### Task to complete
Could you find every line in the entries below that holds the word "ทำไมหลวงตาสรวงอาย" and copy it?

### Material for this task
-.-.-
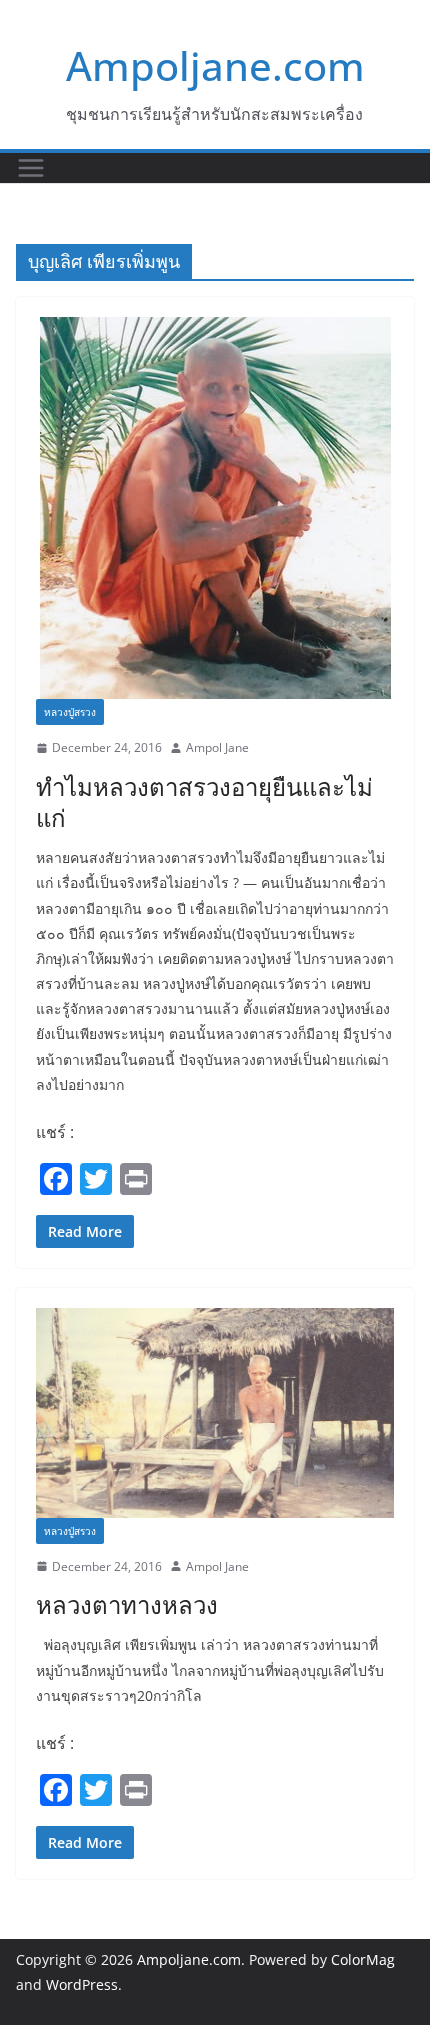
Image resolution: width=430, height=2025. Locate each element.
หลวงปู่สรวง (70, 712)
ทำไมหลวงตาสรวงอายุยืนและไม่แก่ (204, 802)
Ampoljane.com (215, 65)
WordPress (82, 1984)
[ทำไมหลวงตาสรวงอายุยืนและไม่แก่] (215, 508)
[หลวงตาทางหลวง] (215, 1413)
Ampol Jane (217, 747)
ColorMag (363, 1959)
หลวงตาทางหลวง (127, 1604)
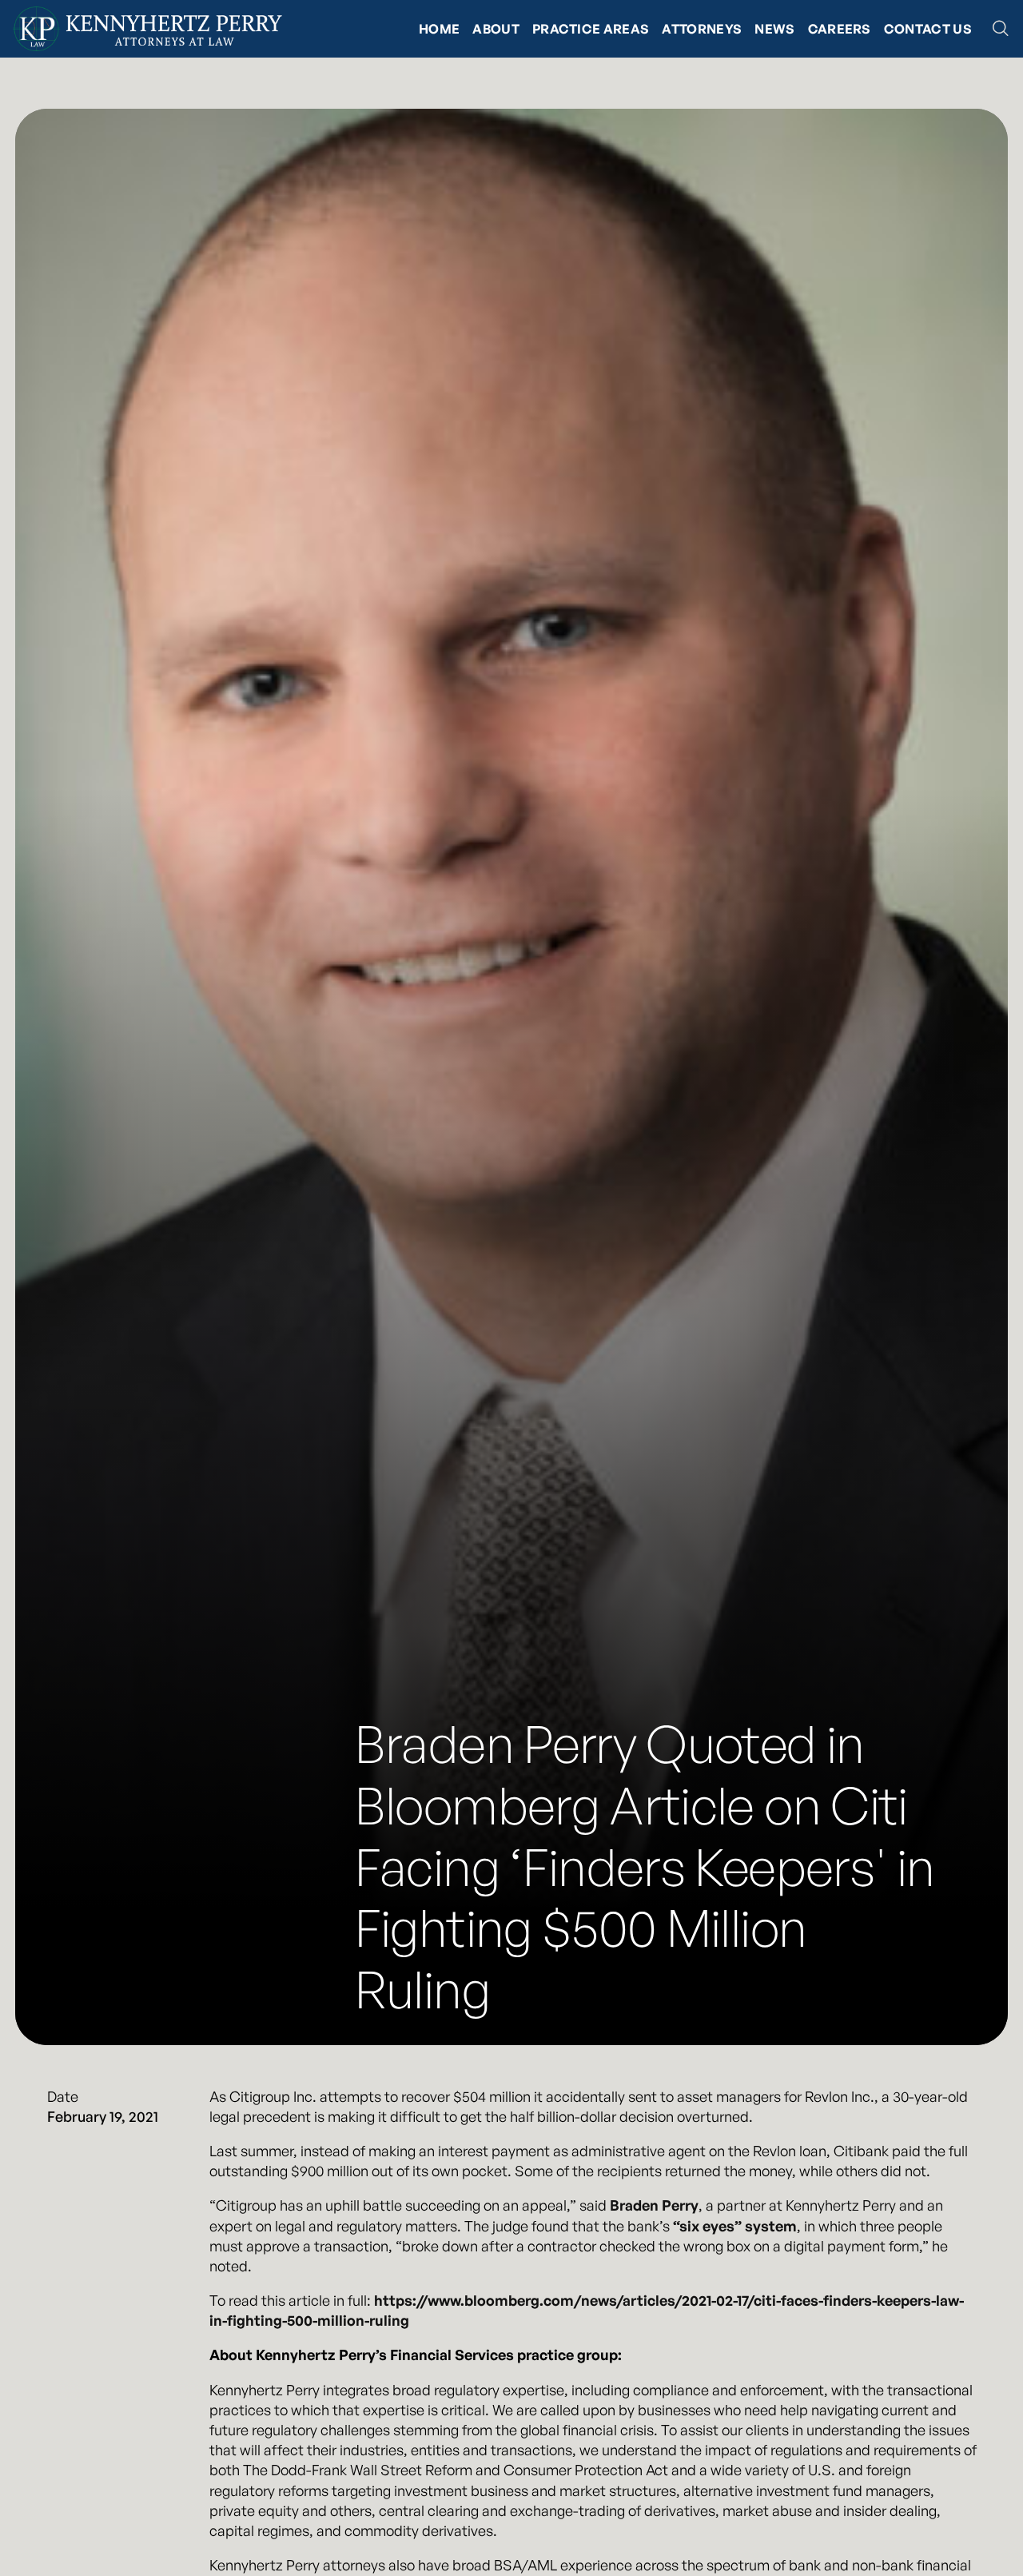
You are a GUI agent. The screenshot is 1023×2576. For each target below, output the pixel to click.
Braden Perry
-.-.-
### Answer to the exercise
ทำไมหลวงตาสรวงอายุยืนและไม่แก่ (204, 802)
[ทำไมหลวงตาสรวงอายุยืนและไม่แก่] (215, 508)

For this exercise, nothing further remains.